Walgreens Stock Plummets After Gavin Newsom Vows to Cut Business Ties

The shares of Walgreens Boots Alliance, which owns the Walgreens retail pharmacy chain in the U.S., have dropped since California's Democratic Governor Gavin Newsom announced the state won't deal with the company over its abortion pills stance.

Walgreens—one of the biggest pharmacy store chains operating in the U.S., together with CVS—confirmed to POLITICO last week that it would not be shipping abortion pills to at least 20 U.S. states, even those where it remains legal to do so. The move has been presented as an act of extreme caution from Walgreens, after a group of Republican attorneys general threatened to take legal action against the company.

Governor Gavin Newsom
Gavin Newsom speaks during a press conference at the reunification center in Half Moon Bay, on Tuesday, January 24, 2023. The California governor has threatened to cut business ties with Walgreens after the company said it would not be shipping abortion pills to at least 20 U.S. states. Shae Hammond/Getty Images

On Monday, Newsom blasted Walgreens' decision on Twitter. "California won't be doing business with @walgreens—or any company that cowers to the extremists and puts women's lives at risk. We're done," he wrote.

Following the governor's tweet, Walgreens' shares dropped sharply, and were still down by 1.77 percent at close on Monday.

"California is reviewing all relationships between Walgreens and the state. We will not pursue business with companies that cave to right wing bullies pushing their extremist agenda or companies that put politics above the health of women and girls," a spokesperson for Newsom told Newsweek in a written statement.

It's not clear how Newsom means to cut ties with Walgreens. There are 586 Walgreens stores in California—according to data from August 2020—and Newsom doesn't have the authority to force them all to close.
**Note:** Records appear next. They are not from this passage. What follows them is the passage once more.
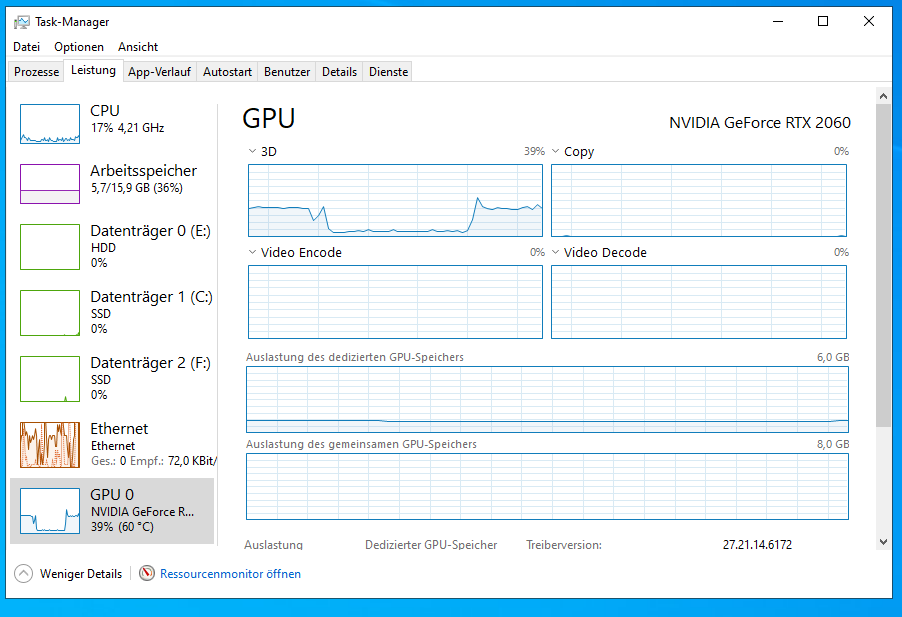Viewport: 902px width, 617px height.
Task: Click the Weniger Details button label
Action: click(x=81, y=574)
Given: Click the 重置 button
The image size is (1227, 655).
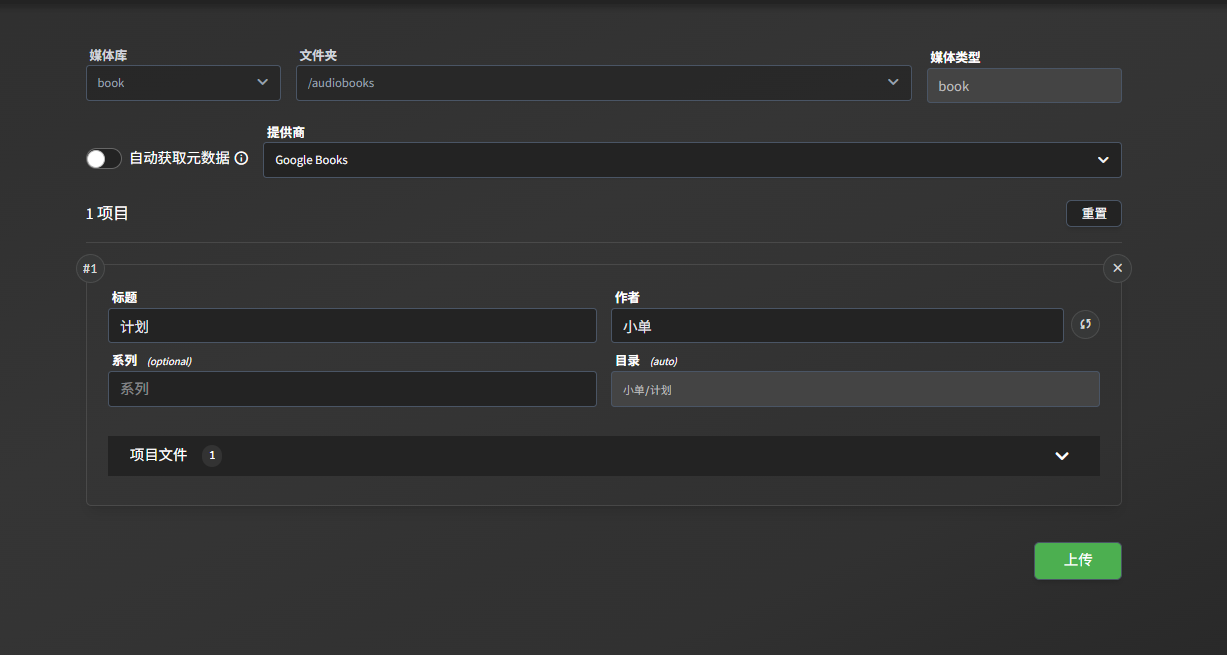Looking at the screenshot, I should tap(1093, 214).

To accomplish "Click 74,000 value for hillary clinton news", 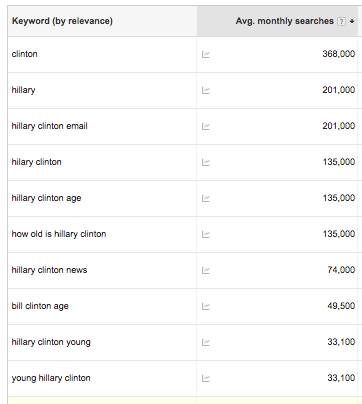I will tap(341, 270).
That means his statement might be followed up by other smaller, more punitive actions.

The governor has positioned himself strongly in defense of abortion rights, especially since the overturning of Roe v. Wade in June 2022. Newsom has so far directed the California Health and Human Services Agency to review all relationships with Walgreens, according to a spokesperson quoted by Bloomberg.

Walgreens said it plans to sell mifepristone—the first of two drugs used in the abortion process—"in any jurisdiction where it is legally permissible to do so." This is according to a company's statement shared by several news media. Walgreens appears to be waiting for confusion around federal and state law over medication abortion to clear up.

The plunge in share prices for the pharmacy store chain shows how companies can find themselves in the crossfire of the so-called culture wars. They can also be used as political footballs on both sides of the spectrum.

In 2022, entertainment giant Disney found itself in the middle of a politically charged debate about gender identity and representation in Florida. Governor Ron DeSantis allowed Disney theme parks to keep their special status only under the partial supervision of political appointees.

The decision followed a debate over Florida's "Don't Say Gay" bill and the role of Disney in society and LGBTQ representation. While not entirely destructive for the company, it was still a major defeat.

In February 2023, DeSantis said a new five-person board that he will appoint to oversee Walt Disney World's self-governing district in Florida may try to influence the corporation's future content.

Newsweek emailed Walgreens' media team for comment.

Update, 03/07/23 8:10 a.m. ET: This article has been updated to include a comment from Governor Newsom's spokesperson.